LAP

What makes a quizzer?

I wrote a few months ago about the issue of gender bias in quizzes from a writer’s point of view. The question has reared its head again recently in a somewhat blunt and unhelpful way. I have little to add to what I wrote then, beyond saying there would be a few more things I might amend slightly, a few further issues I could take into consideration, but that the more valuable perspective at this stage is being expressed by women who are describing the particular treatment they receive when they go on quiz shows, and that the main responsibility as a writer and editor is to write and put together shows with interesting and entertaining questions which are fair to all participants. Quite simply there is value to the likes of me, as a male writer, putting conscious thought into whether we’ve got this right in the past and whether we can do more to make quizzes balanced going forward. That’s all really.

So what I’d like to write now is a little tangential, and more about the nature of what it takes to be a good quizzer generally. When people express the view that quizzing is a more “male” thing because men are more likely to make lists and remember facts, I think that shows a significant misunderstanding and underestimation (misunderestimation, as Dubya might say) of what it takes to be an all-round good quizzer.

The idea that doing well at quizzes is all about factual recall has always bothered me. There is so much more to it than that. Of course, there is a scale. As far as I can see, University Challenge and competitive quiz leagues (both of which, I should say, I have never participated in) do ask of people that they have excellent general knowledge and can recall what they know under competitive pressure and time pressure, but even within those settings, other skills are required. I think of that old joke about University Challenge: if you’re not a scientist, and a complex science or maths question comes up, you’ve got a pretty good shot if you buzz in and answer “Zero” or “One”. What would that require? Bravery? Chutzpah? Common sense?

I’ve run and written for a lot of corporate quizzes and pub quizzes. I’ve also written for a fair few TV shows. In all of these, there are a range of different assets which mean it is far from a given that the one who “knows” the most will always win.

A good pub quiz will demand of a winning team a combination of knowledge, lateral thinking, numerical ability, common sense, facial recognition, puzzle solving, humility (i.e. knowing when you’re not right and bowing to a team member talking sense), teamwork, strategy, and an often overlooked empathy with the quiz writer.

Of the shows I’ve written for, the one I had the most control of, and whose format I loved, was ‘The Code’. It required players to choose one of three answers as the correct one, while the other two answers were wrong. Without going into the nuances of the format, while knowledge was, of course, helpful, it was possible to win through a combination of luck and good judgement while actually knowing very few of the correct answers.

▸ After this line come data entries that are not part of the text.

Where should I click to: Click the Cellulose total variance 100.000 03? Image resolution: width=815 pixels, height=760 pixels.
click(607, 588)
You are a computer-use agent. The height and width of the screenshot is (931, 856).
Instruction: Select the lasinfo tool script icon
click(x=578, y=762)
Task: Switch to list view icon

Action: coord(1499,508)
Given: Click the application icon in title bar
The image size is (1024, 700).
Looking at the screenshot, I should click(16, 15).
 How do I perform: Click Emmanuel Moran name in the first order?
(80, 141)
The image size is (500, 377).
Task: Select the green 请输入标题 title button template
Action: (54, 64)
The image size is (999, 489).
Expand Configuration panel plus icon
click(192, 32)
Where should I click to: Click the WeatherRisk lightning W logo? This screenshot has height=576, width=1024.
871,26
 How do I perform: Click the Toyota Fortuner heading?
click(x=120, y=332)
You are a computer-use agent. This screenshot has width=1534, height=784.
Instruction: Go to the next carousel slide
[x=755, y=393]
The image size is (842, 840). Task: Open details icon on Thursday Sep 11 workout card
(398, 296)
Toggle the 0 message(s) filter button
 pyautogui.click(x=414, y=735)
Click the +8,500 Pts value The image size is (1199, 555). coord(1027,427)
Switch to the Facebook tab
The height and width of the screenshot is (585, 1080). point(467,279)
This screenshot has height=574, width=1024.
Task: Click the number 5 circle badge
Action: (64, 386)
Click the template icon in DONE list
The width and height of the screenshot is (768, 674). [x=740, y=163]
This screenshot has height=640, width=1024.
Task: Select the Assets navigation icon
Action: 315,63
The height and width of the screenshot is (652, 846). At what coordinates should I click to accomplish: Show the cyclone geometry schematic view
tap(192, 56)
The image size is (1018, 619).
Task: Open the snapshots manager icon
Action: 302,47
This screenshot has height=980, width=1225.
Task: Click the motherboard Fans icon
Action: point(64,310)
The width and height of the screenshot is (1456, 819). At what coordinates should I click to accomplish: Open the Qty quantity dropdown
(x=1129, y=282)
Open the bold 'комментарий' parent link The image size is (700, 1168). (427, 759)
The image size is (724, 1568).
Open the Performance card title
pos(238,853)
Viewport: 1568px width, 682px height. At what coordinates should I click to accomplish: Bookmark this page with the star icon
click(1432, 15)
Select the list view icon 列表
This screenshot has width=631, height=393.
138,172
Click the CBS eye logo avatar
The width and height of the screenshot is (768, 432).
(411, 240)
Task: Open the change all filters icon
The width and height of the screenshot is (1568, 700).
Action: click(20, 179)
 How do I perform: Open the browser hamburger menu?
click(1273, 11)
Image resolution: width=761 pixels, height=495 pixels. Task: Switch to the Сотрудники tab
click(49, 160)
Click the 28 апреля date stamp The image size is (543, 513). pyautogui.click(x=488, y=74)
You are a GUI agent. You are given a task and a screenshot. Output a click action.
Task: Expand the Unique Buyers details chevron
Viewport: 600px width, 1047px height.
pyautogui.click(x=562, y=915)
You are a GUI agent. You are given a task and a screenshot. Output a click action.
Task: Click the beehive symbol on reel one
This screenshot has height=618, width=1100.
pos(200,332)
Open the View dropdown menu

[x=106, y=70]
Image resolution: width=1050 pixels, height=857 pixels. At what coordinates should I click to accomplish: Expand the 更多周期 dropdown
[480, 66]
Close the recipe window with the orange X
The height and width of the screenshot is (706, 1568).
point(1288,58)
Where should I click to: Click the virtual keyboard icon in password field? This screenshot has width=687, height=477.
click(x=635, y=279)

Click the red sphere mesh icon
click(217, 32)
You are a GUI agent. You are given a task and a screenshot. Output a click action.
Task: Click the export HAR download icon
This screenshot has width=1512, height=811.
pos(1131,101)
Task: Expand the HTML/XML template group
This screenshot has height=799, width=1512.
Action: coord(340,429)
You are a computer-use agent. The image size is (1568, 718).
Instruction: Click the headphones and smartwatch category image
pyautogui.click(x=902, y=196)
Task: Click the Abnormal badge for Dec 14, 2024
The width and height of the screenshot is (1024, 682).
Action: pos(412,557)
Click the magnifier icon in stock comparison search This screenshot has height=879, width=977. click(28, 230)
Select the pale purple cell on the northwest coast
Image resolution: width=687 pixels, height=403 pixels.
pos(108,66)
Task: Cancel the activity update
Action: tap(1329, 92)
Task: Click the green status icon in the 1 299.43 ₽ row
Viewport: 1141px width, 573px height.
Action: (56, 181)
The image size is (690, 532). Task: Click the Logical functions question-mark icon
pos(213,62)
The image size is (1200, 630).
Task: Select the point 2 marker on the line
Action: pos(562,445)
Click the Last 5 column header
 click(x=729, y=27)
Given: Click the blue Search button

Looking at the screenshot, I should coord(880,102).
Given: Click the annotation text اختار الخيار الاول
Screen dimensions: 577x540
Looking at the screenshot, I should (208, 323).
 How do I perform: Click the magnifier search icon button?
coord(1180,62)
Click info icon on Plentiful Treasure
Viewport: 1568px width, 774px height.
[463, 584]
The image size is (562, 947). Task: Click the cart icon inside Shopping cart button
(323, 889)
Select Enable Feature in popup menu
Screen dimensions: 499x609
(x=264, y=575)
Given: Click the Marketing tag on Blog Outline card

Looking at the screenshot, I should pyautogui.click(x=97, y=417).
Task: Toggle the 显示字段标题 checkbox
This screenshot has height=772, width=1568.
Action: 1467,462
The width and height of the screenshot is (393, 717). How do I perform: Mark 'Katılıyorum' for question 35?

Furthermore, I pondered, as I watched the recordings in the studio, that it was possible for smart players to try to get inside my (the writer’s) head, to constantly ask themselves, “What are they trying to do here?” “How is this question structured?” “What is most likely from these options, based on the scraps of knowledge I have?”. I envisaged, as the show progressed, a real battle of wits between writers and participants.

A pretty good rule of thumb for writing pub quizzes, corporate quizzes and TV quizzes for the mass market (i.e. that won’t leave people feeling disinterested and excluded, and that aren’t intended as a pure test of who knows the most) is that the actual answers should be something that, when read out, they’ve heard of, and not something obscure or arcane. I mean, there is certainly a place for the obscure and the arcane, but, mostly, a great question might give people the feeling they’ve dredged up a bit of knowledge they didn’t know they had, or something that, though they didn’t get, they really might have if they’d thought a little more.

And, you know, that’s a massive part of ‘Only Connect’ too. Sometimes I hear people saying it’s meant to bamboozle people, and it’s really not, certainly not all the way through. It may be a forest, but it’s a forest with a clearing, and we (we being me, one of the ‘Only Connect’ Question Editors, along with everyone involved in the show) hope anyone can get to that clearing if they keep their wits about them.

We want people to get the answers. That means the people playing in the studio, and also people at home. We want people to feel clever, to have worked out something that seemed impenetrable to start with and then suddenly became apparent. That’s the essence of the show. We’re happy that the scores achieved by the teams nearly always reflect that. Teams score well.  They get most of the answers eventually, one way or another. And, on twitter, you can see the joy of people at home saying “I got that one” or “That one was easy, can’t believe the teams didn’t get that”. Sure, it’s a clever show, but we really do hope it’s inclusive, and doesn’t shut out people who don’t have massive general knowledge.

Overwhelmingly, my experience is that successful quizzers are not merely people who can learn, remember and recall (under pressure) lots of stuff, but all round clever people. Lots of people probably don’t think they’re good quizzers because they don’t know which battle took place in which year, but when it came to it, they’d be a far more valuable asset to a quiz team than they think.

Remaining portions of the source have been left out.